An exact transcription is needed, starting at the line containing "You are a computer-use agent." and running through the last line of the records, with every picture left out.

(Beginning of Given information)

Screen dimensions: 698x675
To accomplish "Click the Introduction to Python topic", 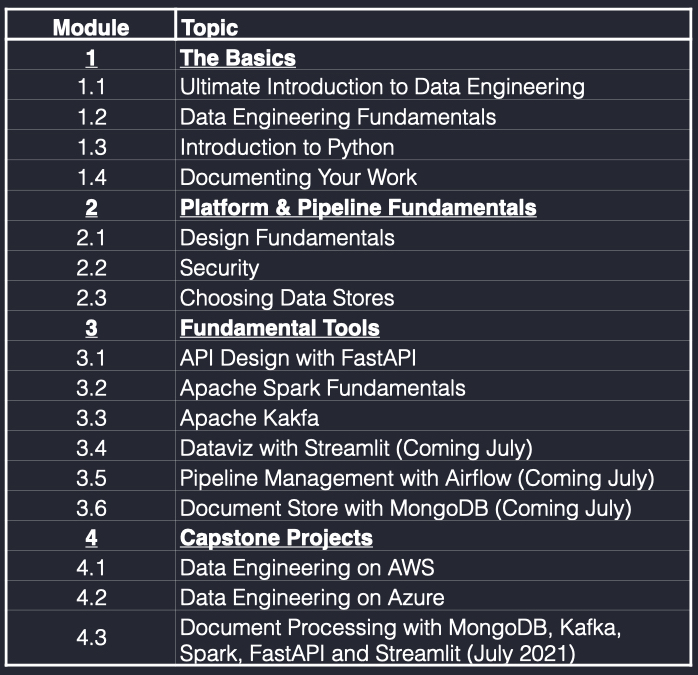I will pyautogui.click(x=287, y=147).
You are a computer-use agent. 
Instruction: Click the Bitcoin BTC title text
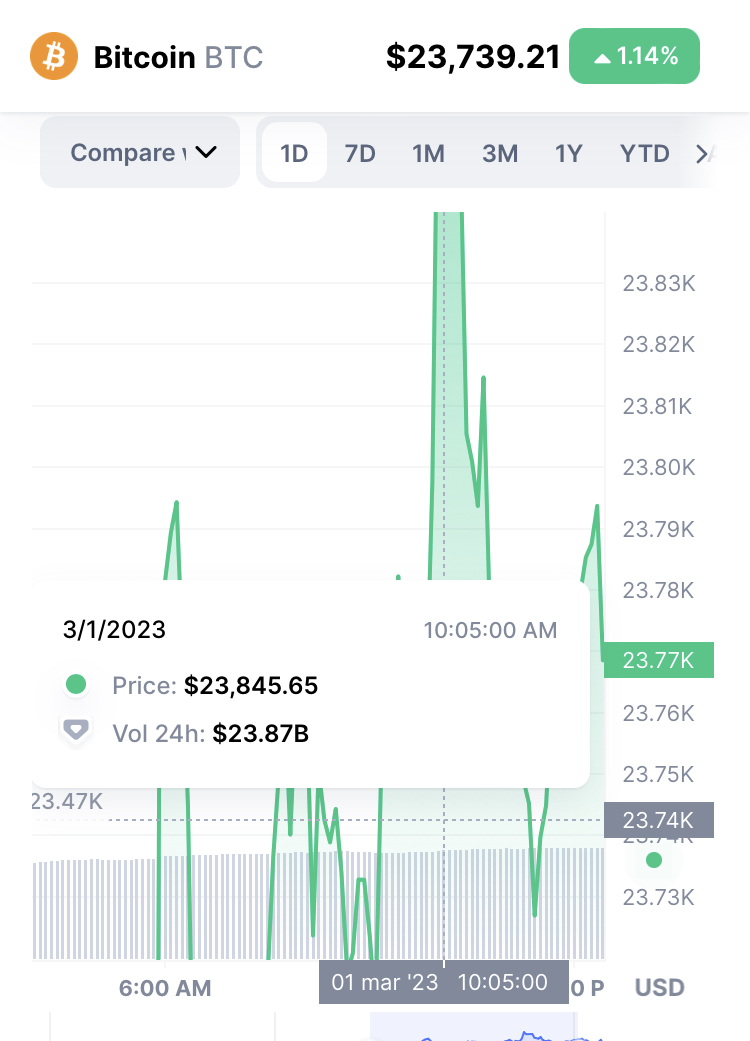tap(178, 57)
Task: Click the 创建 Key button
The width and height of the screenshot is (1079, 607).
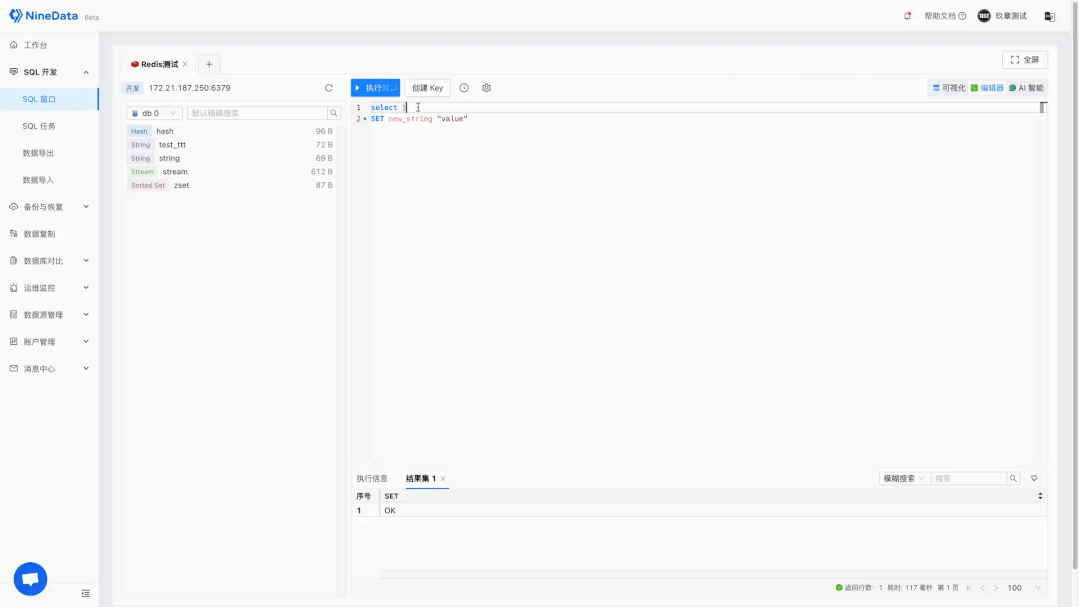Action: coord(426,87)
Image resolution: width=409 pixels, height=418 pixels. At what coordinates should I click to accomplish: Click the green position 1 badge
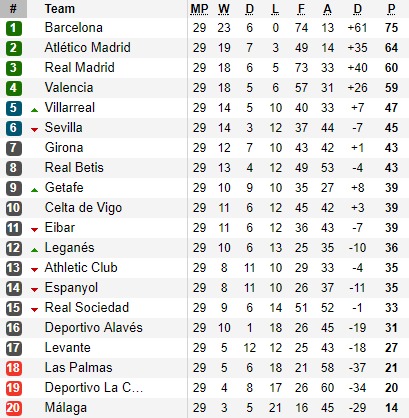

(End of Given information)

Your response:
You are a computer-use agent. 
Instruction: Click the Bitcoin BTC title text
tap(178, 57)
Task: Click the 创建 Key button
The width and height of the screenshot is (1079, 607).
Action: coord(426,87)
Image resolution: width=409 pixels, height=418 pixels. At what coordinates should I click to accomplish: Click the green position 1 badge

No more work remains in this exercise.